(Stored data)
- - -

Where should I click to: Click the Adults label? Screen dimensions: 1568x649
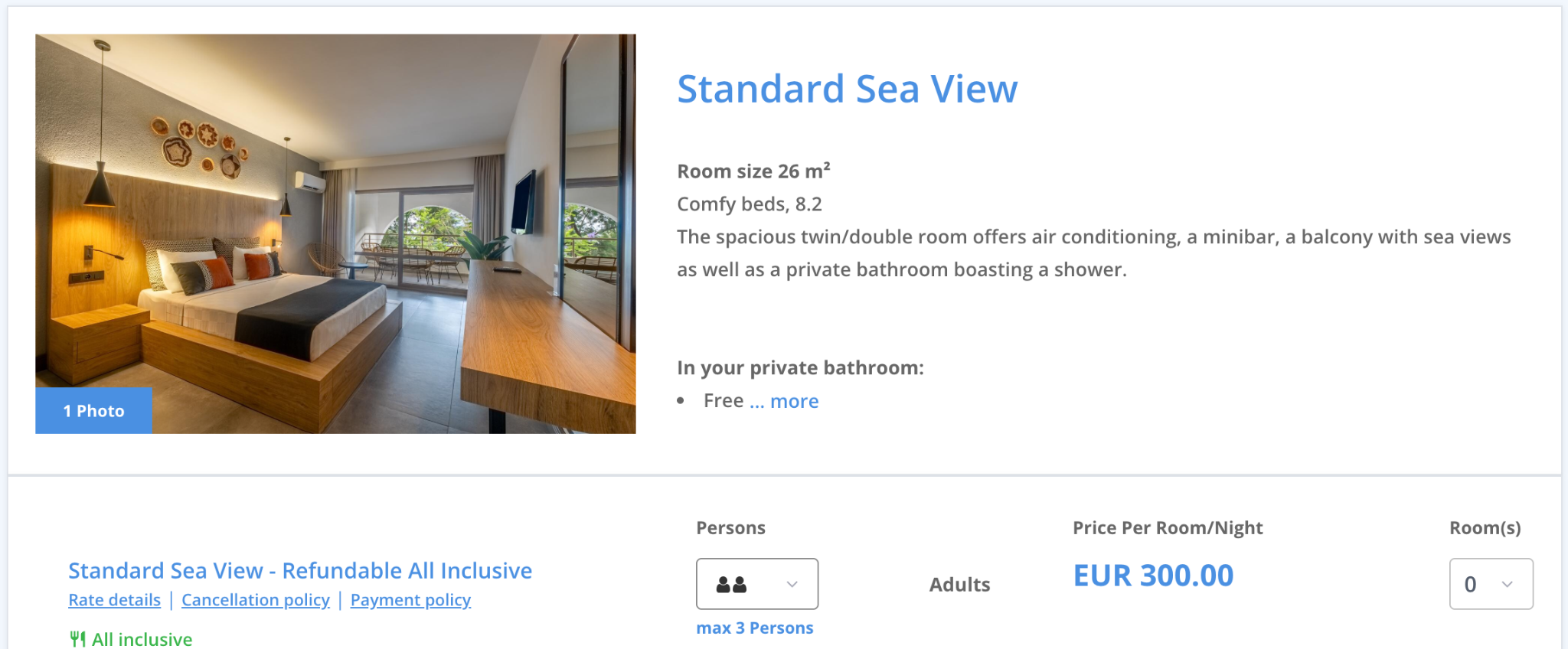pyautogui.click(x=959, y=585)
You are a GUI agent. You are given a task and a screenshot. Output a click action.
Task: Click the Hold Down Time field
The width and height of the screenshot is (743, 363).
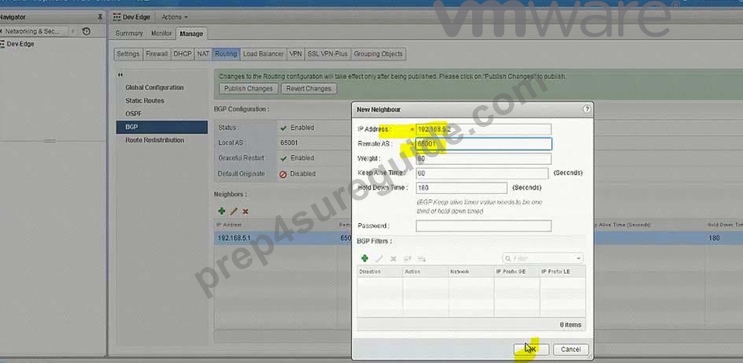click(x=461, y=188)
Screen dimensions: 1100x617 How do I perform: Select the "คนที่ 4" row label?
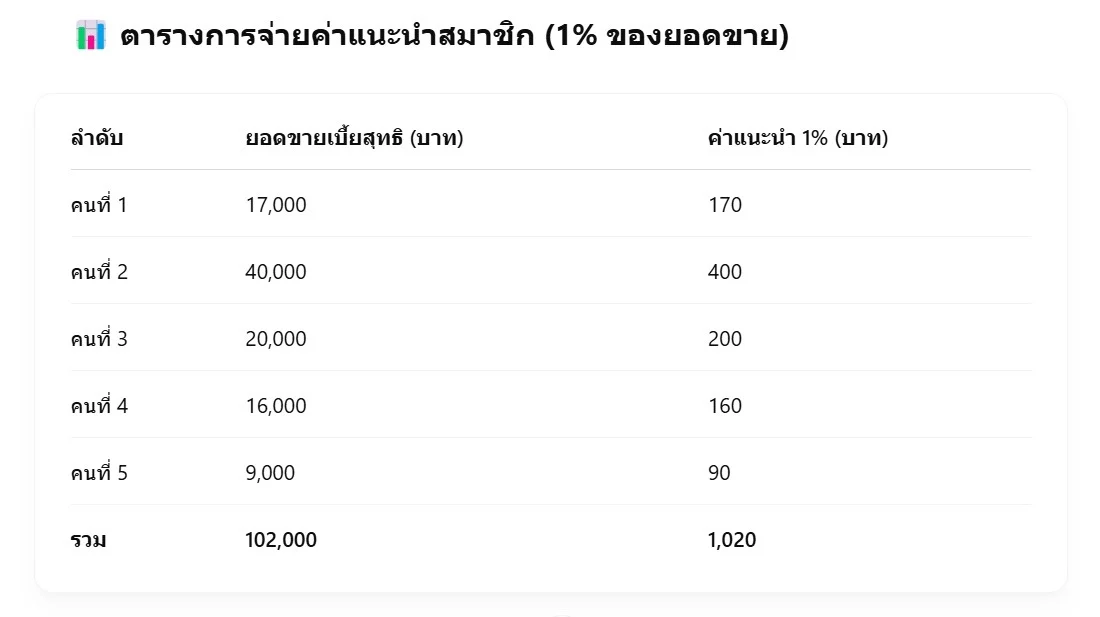click(x=99, y=406)
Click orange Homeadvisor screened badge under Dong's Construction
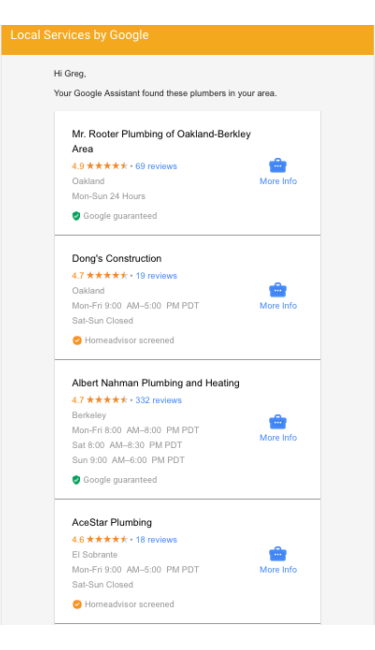This screenshot has height=650, width=375. coord(77,340)
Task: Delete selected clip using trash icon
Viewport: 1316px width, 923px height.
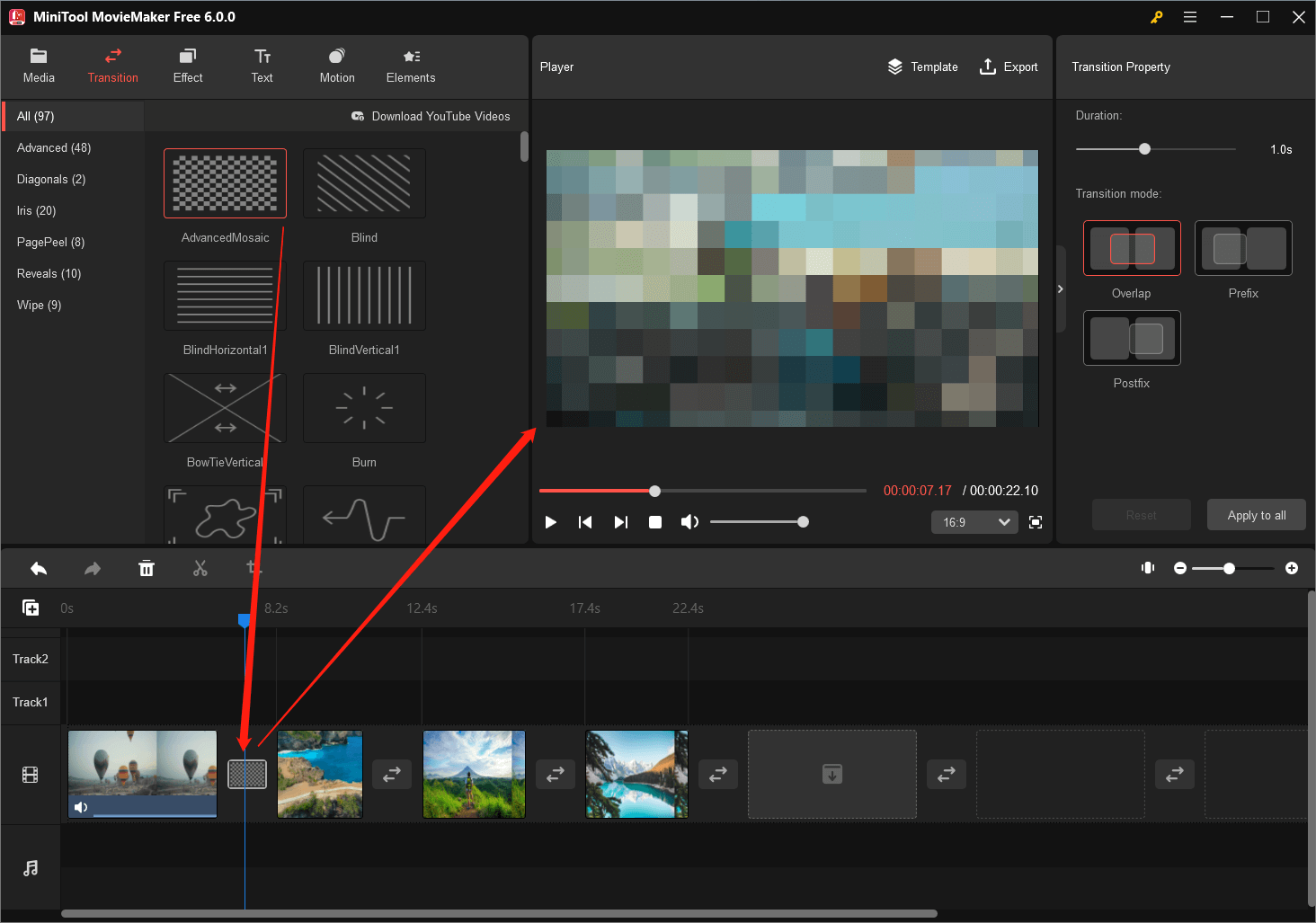Action: click(147, 568)
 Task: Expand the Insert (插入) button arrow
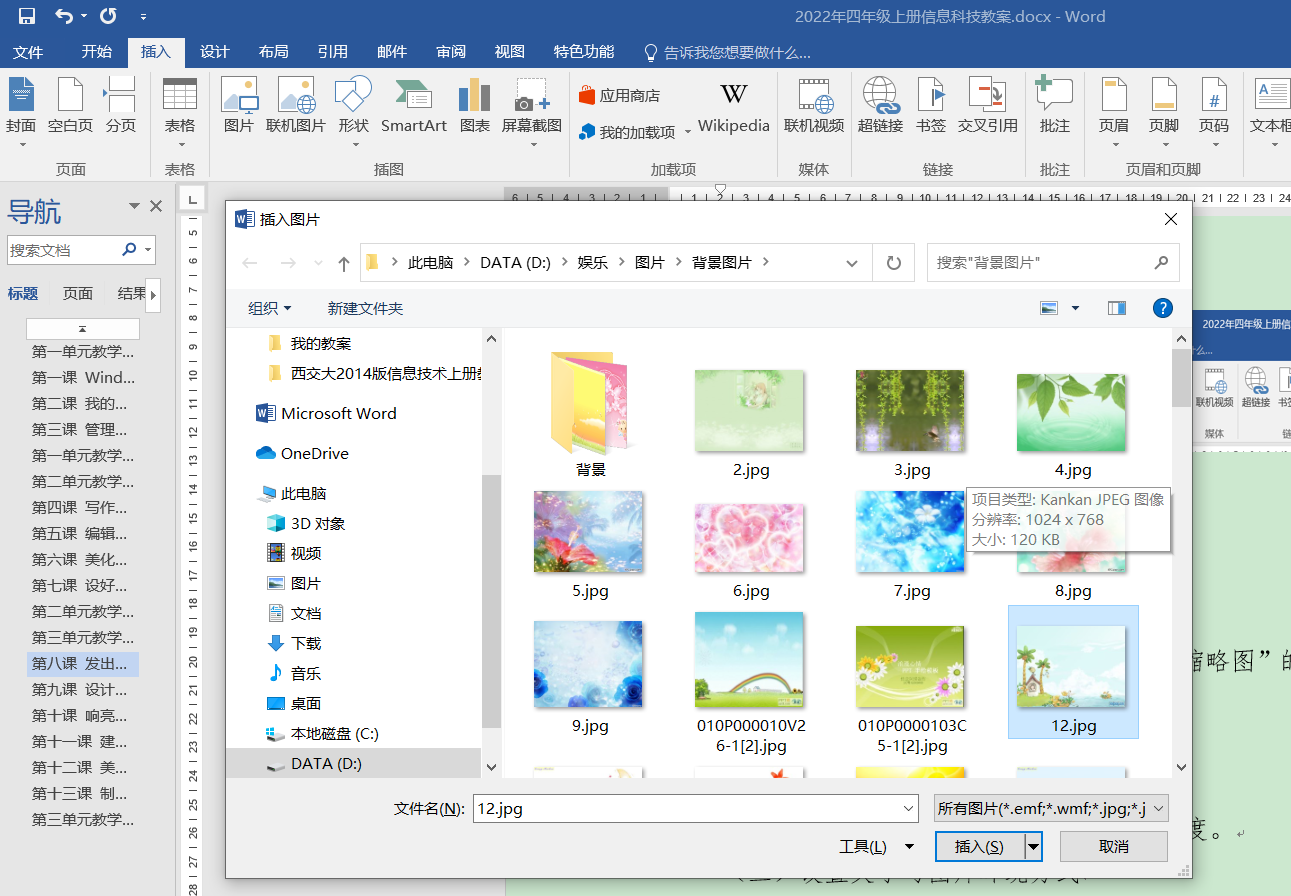(1034, 847)
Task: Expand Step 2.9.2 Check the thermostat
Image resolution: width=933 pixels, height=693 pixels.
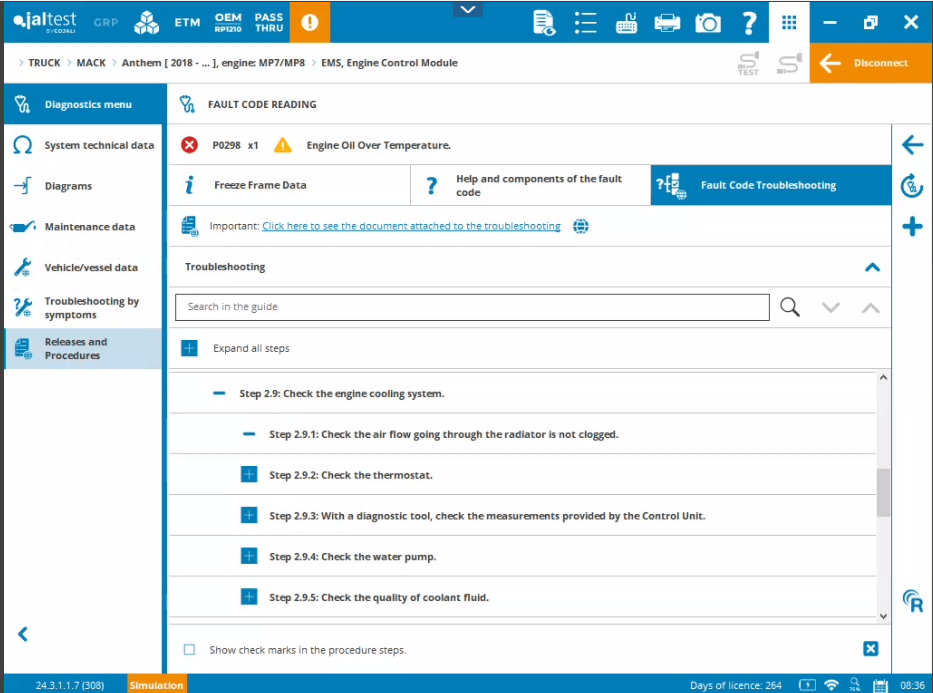Action: (249, 475)
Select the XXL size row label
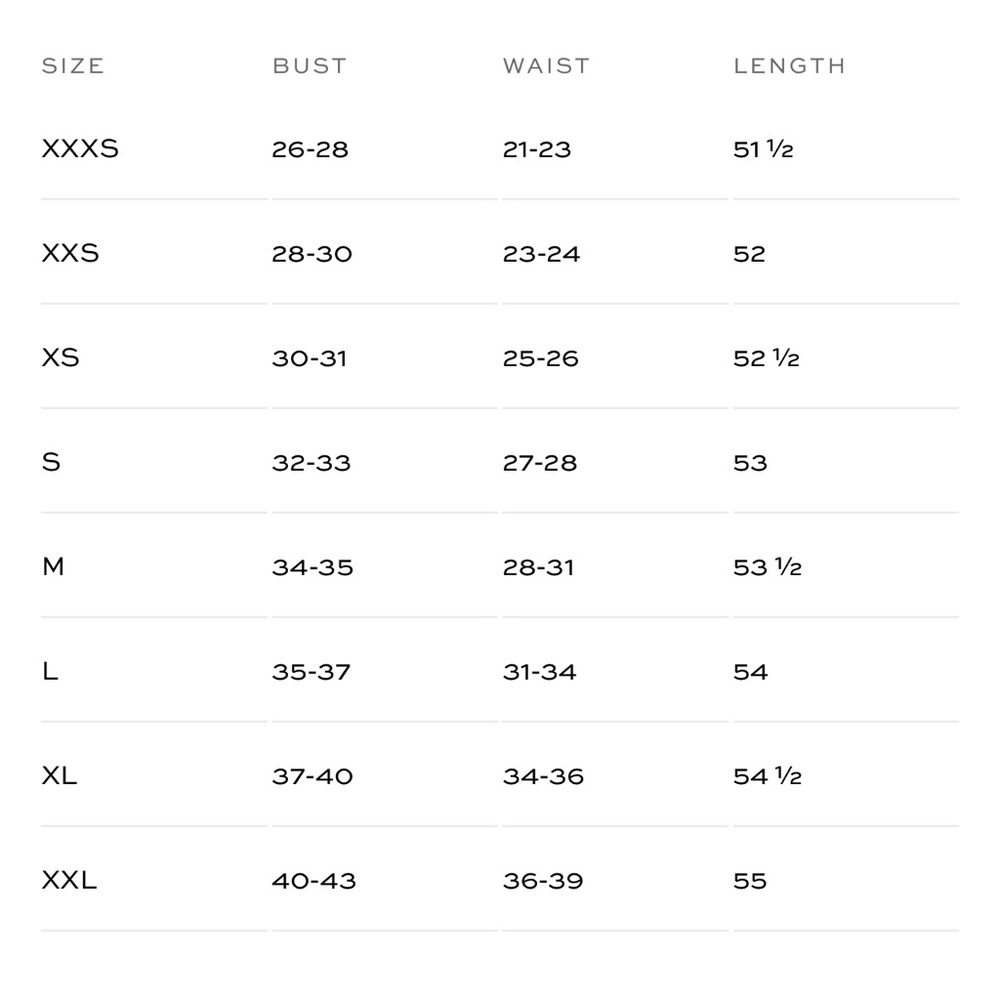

- - -

▶ _Problem description_
Only the lines from the one with "You are a GUI" through the last line of the records above are wanted, copied exactly and with pictures omitted.

▶ _Written solution_
You are a GUI agent. You are given a task and a screenshot. Output a click action.
Task: Click the Hold Down Time field
The width and height of the screenshot is (743, 363).
click(x=461, y=188)
Screen dimensions: 1100x617 How do I perform: Select the "คนที่ 4" row label?
click(x=99, y=406)
Click orange Homeadvisor screened badge under Dong's Construction
This screenshot has height=650, width=375. coord(77,340)
Task: Delete selected clip using trash icon
Viewport: 1316px width, 923px height.
Action: click(147, 568)
 Task: Expand the Insert (插入) button arrow
(1034, 847)
Task: Expand Step 2.9.2 Check the thermostat
Image resolution: width=933 pixels, height=693 pixels.
Action: (249, 475)
Select the XXL size row label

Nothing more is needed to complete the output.